If you’re worried about a robot or an AI algorithm taking your job, you can take a little comfort in what I’ve written here. But you shouldn’t take a lot of comfort. As the Google car shows, computers can take over a whole lot of sophisticated manual and intellectual work without demonstrating any common sense or improvisational skill. Many years ago, Alan Turing observed that, as computers sped up and databases swelled, the “ingenuity” of programmers would be able to be substituted for the “intuition” of skilled professionals in many fields. We’re seeing that today on a broad scale, and we’re going to be seeing even more of it tomorrow. But Turing also concluded that there would always be limits to the use of ingenuity. There would always be an important place for intuition — for “spontaneous judgments which are not the result of conscious trains of reasoning.” Computers would not be able to substitute for talented, experienced people in all situations. And we’re seeing plenty of evidence of that today, too. If you’re a rapper, you may need to worry about shifts in fashion — capriciousness is another human quality that computers can’t match — but you can rest assured that robot rappers pose no threat whatsoever to your livelihood. Computers in the future will be able to do more than we assume but less than we fear.

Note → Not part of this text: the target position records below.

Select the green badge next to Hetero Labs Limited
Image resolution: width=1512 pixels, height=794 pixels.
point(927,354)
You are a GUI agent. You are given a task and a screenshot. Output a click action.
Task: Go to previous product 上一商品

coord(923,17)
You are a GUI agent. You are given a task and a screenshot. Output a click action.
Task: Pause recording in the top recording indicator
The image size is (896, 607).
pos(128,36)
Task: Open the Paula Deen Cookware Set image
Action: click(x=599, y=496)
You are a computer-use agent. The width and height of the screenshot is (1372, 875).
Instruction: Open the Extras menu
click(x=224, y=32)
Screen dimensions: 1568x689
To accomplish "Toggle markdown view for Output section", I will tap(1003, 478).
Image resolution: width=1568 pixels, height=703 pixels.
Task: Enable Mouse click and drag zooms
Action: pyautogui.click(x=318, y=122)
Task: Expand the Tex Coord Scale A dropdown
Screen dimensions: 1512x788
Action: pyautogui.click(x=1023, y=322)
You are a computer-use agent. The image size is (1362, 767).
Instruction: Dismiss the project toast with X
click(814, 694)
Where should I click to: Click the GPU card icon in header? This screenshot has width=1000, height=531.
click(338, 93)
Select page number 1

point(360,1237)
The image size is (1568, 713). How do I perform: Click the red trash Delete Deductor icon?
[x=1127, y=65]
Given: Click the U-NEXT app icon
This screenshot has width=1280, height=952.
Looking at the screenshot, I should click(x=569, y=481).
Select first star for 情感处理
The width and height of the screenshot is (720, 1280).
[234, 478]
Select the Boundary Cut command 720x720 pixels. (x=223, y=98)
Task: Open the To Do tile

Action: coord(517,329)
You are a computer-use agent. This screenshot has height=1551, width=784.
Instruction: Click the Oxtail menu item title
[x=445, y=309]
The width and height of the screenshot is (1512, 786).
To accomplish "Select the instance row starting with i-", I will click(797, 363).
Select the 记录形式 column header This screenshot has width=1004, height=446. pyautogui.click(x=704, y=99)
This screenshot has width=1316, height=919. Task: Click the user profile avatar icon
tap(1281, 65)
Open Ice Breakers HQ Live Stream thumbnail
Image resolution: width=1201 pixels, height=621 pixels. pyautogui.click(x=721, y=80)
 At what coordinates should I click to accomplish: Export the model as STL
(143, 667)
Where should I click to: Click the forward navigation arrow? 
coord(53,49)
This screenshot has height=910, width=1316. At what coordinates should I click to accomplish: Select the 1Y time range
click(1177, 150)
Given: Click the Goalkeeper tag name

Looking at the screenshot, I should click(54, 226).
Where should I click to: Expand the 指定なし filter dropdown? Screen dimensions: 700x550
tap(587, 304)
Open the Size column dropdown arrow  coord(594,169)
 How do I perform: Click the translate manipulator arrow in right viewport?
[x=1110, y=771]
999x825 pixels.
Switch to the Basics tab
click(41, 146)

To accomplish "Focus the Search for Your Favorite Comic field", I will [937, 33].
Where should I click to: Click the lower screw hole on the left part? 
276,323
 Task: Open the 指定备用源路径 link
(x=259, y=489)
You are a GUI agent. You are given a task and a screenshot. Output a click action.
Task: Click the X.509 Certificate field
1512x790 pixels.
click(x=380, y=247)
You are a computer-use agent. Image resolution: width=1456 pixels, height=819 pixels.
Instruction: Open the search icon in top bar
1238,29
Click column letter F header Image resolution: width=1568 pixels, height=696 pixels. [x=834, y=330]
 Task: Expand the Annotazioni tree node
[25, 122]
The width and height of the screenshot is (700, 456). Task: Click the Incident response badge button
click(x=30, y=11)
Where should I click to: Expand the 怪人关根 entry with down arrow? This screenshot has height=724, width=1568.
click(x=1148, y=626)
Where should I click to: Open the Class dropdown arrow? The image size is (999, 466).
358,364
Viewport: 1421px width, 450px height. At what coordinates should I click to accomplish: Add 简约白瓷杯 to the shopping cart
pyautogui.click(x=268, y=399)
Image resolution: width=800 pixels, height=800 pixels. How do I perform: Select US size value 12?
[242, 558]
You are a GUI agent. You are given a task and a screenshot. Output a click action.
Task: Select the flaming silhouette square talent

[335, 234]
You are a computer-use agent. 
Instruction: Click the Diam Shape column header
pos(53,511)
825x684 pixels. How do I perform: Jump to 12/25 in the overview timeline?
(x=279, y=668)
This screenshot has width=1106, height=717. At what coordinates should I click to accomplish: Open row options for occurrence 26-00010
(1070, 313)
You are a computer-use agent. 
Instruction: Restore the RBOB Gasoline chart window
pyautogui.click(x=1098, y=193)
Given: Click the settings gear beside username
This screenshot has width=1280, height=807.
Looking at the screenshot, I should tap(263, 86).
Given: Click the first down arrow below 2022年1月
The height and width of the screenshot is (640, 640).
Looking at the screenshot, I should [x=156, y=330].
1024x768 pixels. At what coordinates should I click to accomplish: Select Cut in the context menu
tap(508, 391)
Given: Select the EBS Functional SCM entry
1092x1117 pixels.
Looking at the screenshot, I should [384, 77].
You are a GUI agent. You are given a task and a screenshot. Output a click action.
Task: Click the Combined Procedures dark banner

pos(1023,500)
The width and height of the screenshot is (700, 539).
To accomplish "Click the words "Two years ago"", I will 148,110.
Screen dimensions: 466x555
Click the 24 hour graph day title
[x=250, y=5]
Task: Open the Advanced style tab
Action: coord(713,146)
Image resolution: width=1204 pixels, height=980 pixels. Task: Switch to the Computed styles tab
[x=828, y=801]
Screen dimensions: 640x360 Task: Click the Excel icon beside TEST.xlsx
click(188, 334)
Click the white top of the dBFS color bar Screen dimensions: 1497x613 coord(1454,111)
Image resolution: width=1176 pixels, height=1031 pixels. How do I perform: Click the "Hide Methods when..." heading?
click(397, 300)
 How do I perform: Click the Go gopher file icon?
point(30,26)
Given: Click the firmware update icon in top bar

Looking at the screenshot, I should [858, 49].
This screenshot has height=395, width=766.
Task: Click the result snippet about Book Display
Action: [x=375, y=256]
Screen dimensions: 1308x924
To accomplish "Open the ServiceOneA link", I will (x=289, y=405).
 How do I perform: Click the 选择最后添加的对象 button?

Ever since our ancestors made the first tools, we have been dividing labor between ourselves and our technologies. And the line between human effort and machine effort is always changing, for better and for worse. It would probably be a good idea to spend a little less time worrying about, or yearning for, a future in which robots take all our jobs and a little more time thinking about how to divide labor between people and computers in the wisest possible way.
*The Finnish researchers admit that when they apply their statistical model of rap lyrics to Eminem’s work, it scores poorly. The reason? Eminem is a master at “bending” — altering the pronunciation of words to create assonance and other rhymes where the rules say they shouldn’t exist. Eminem, in other words, improvises.
**Tomorrow, for example, Berkeley researchers will present a paper on a machine-learning technique that appears to enable a robot to master simple new tasks through a process of trial and error.
†Progress in robotics hinges not only on advances in programming but also on advances in many other areas, such as materials and motors. These, too, can follow sigmoidal curves. For a lucid discussion, see Illah Reza Nourbakhsh’s book Robot Futures.